# Dataset content
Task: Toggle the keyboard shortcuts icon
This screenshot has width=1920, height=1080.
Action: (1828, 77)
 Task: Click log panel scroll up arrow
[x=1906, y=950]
--
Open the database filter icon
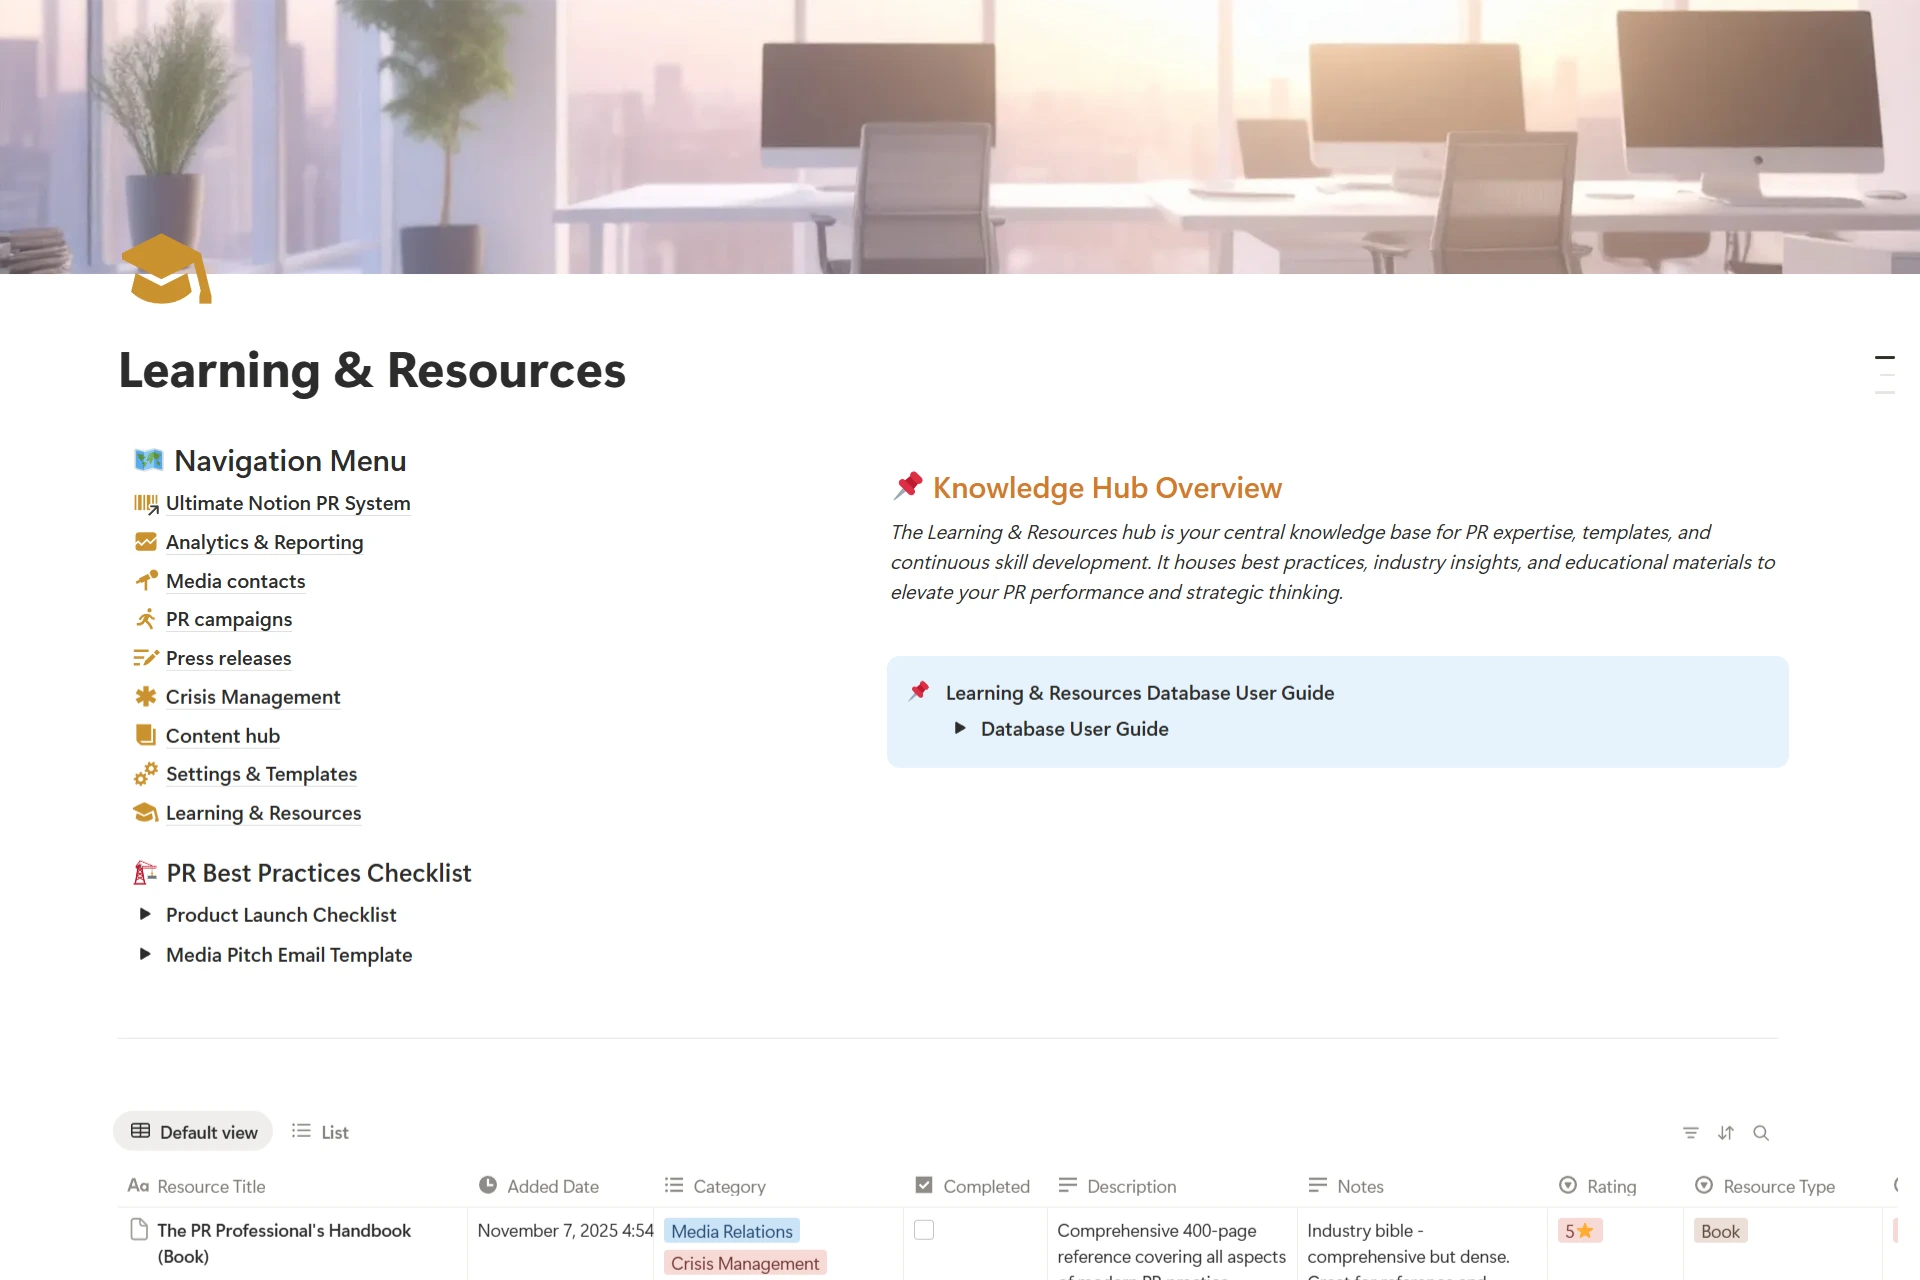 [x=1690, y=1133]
==
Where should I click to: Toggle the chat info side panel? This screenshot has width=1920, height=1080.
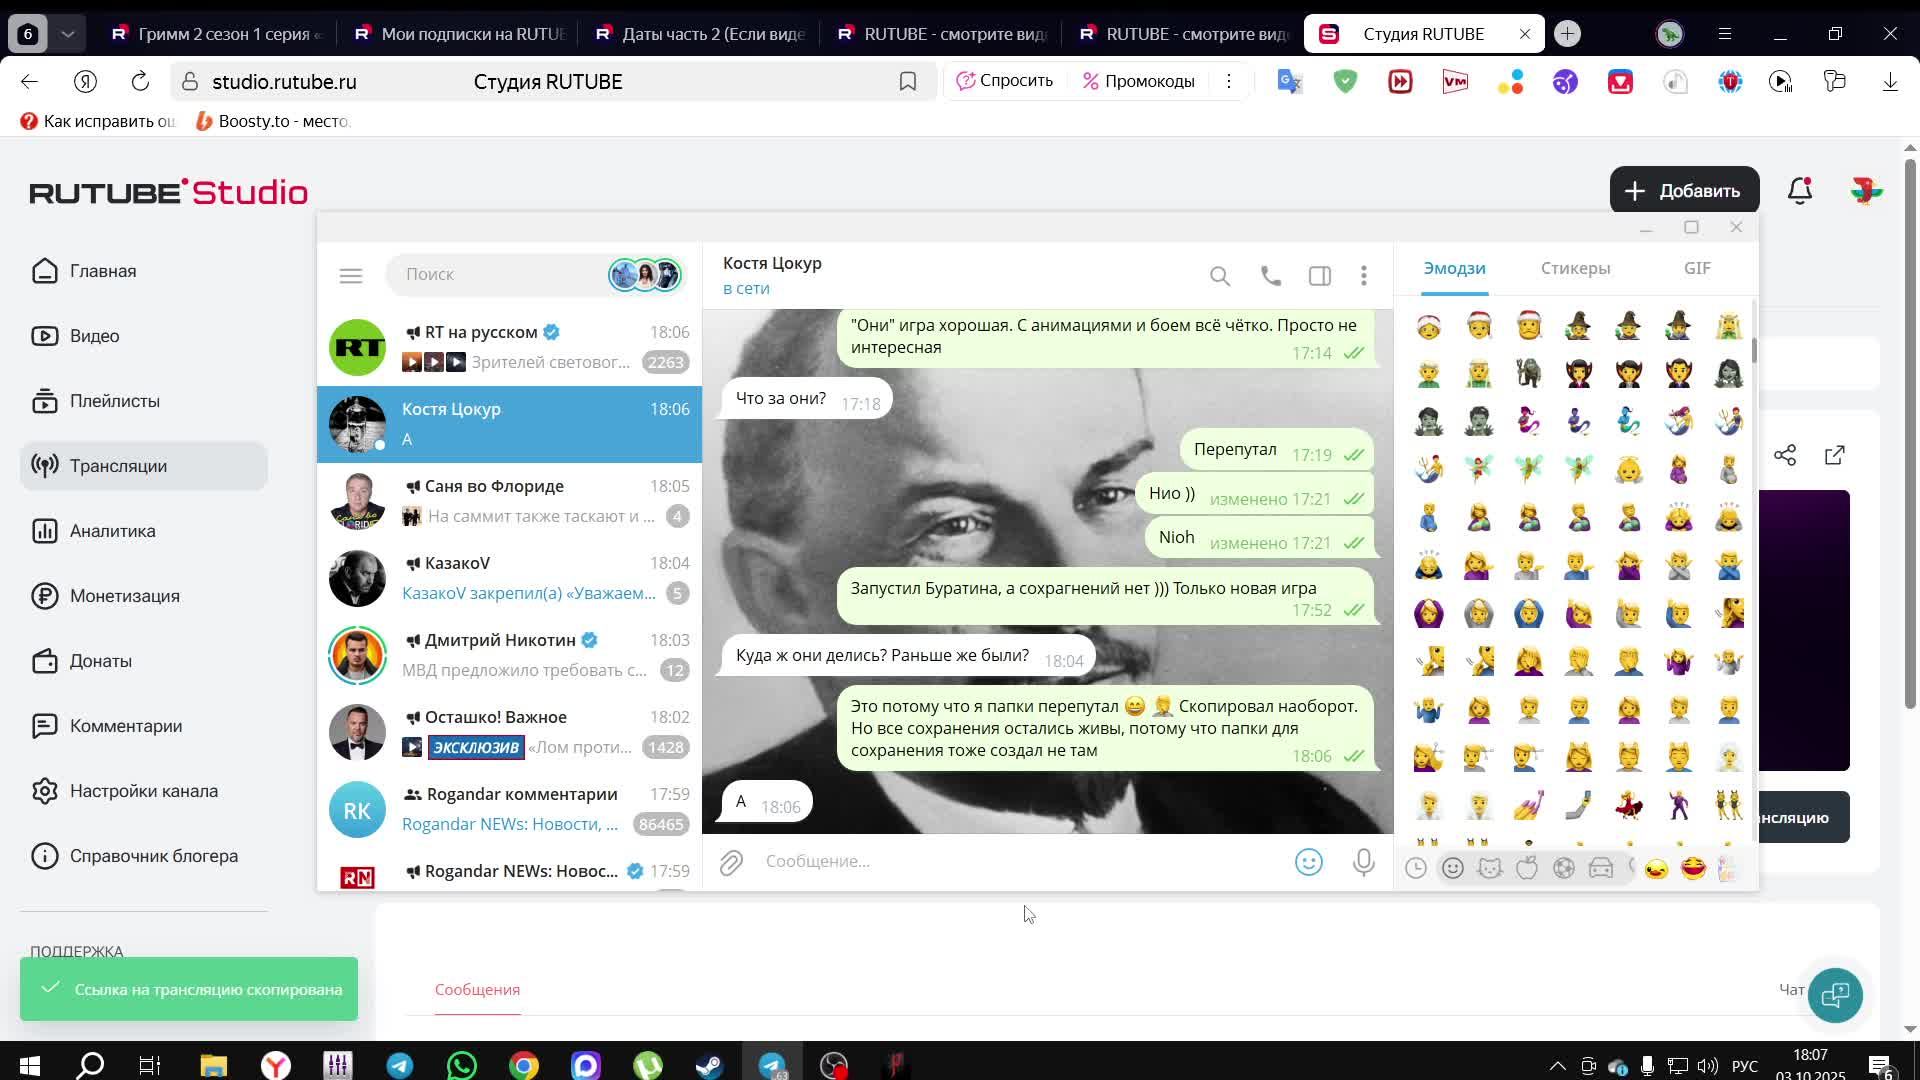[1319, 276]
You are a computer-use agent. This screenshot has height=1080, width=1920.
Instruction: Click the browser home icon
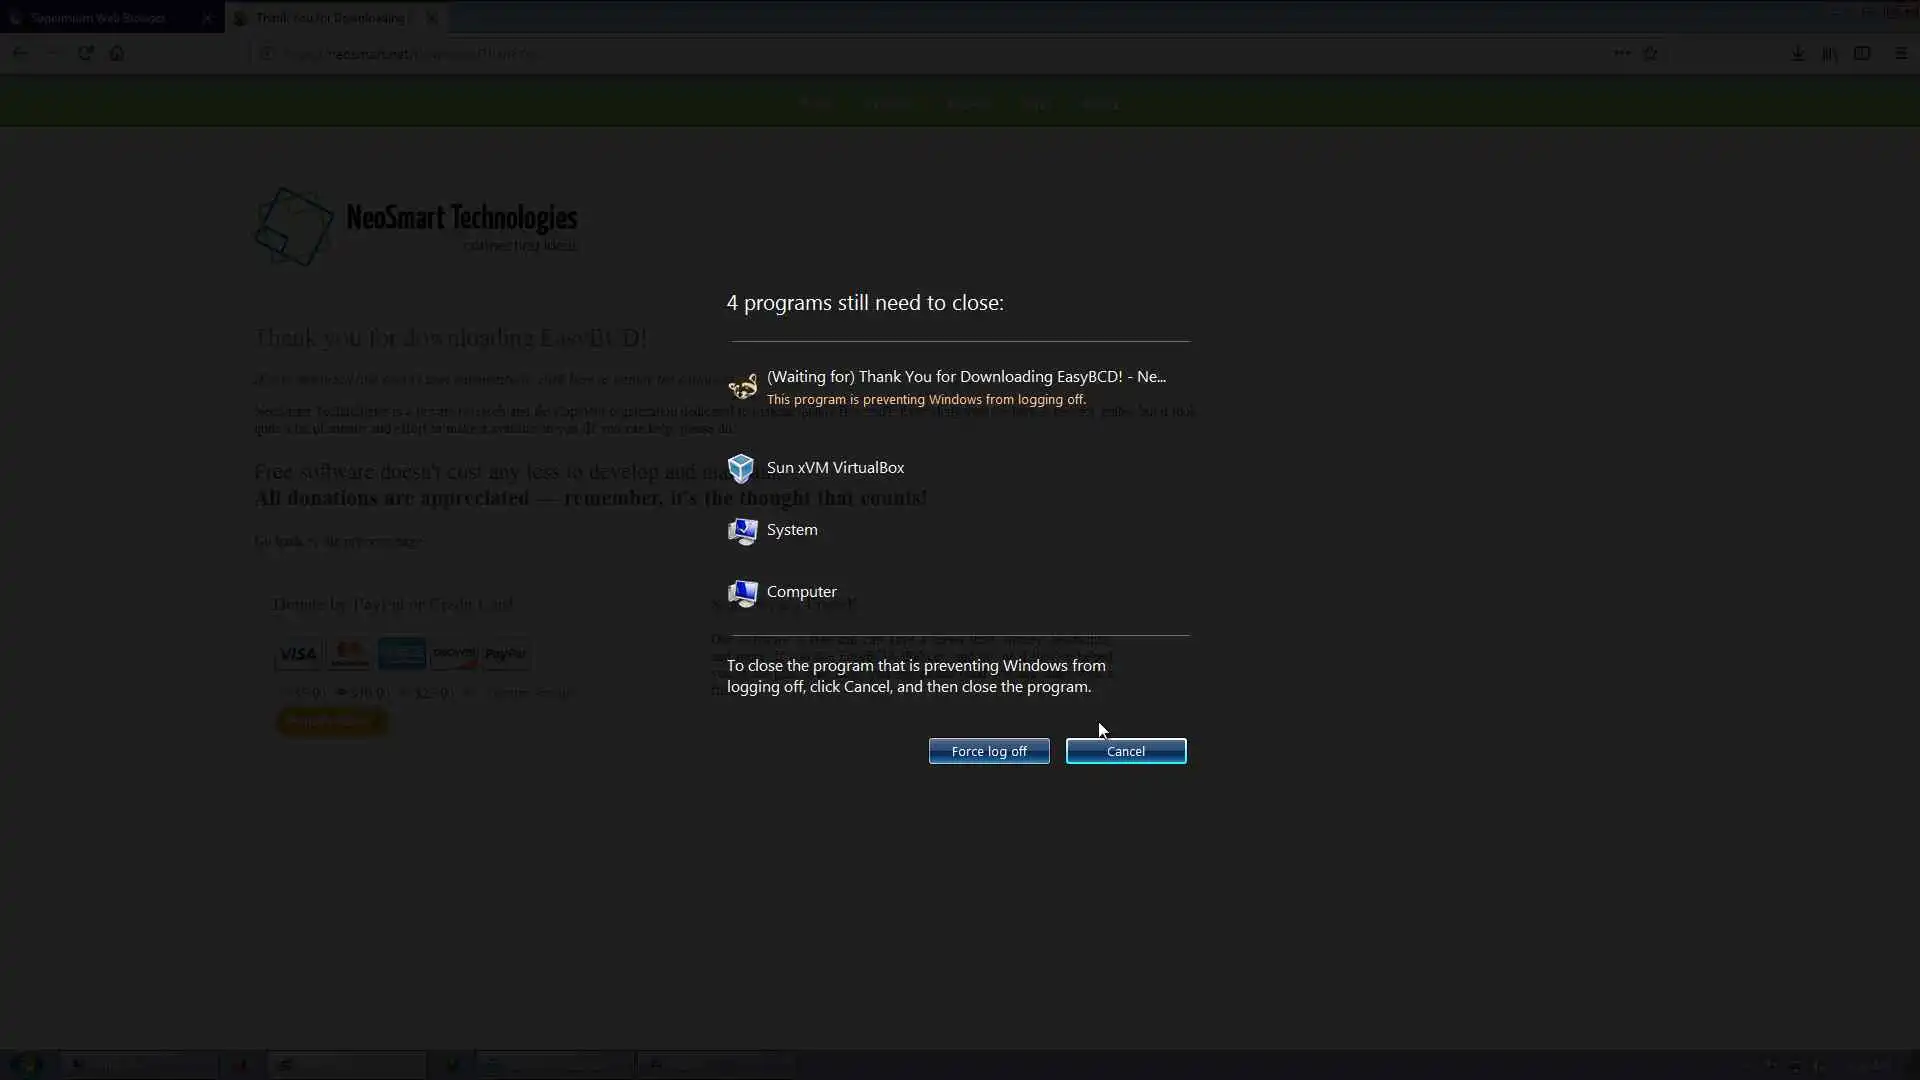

# Task brief
Going by the entries above, repeat exactly the lines that start at the line with "Where should I" and go on through the line with "Instruction: Click the browser home icon". Pictures are not part of the copy.

# Reply
Where should I click to: Toggle the chat info side panel? This screenshot has width=1920, height=1080.
[1319, 276]
You are a computer-use agent. This screenshot has height=1080, width=1920.
Instruction: Click the browser home icon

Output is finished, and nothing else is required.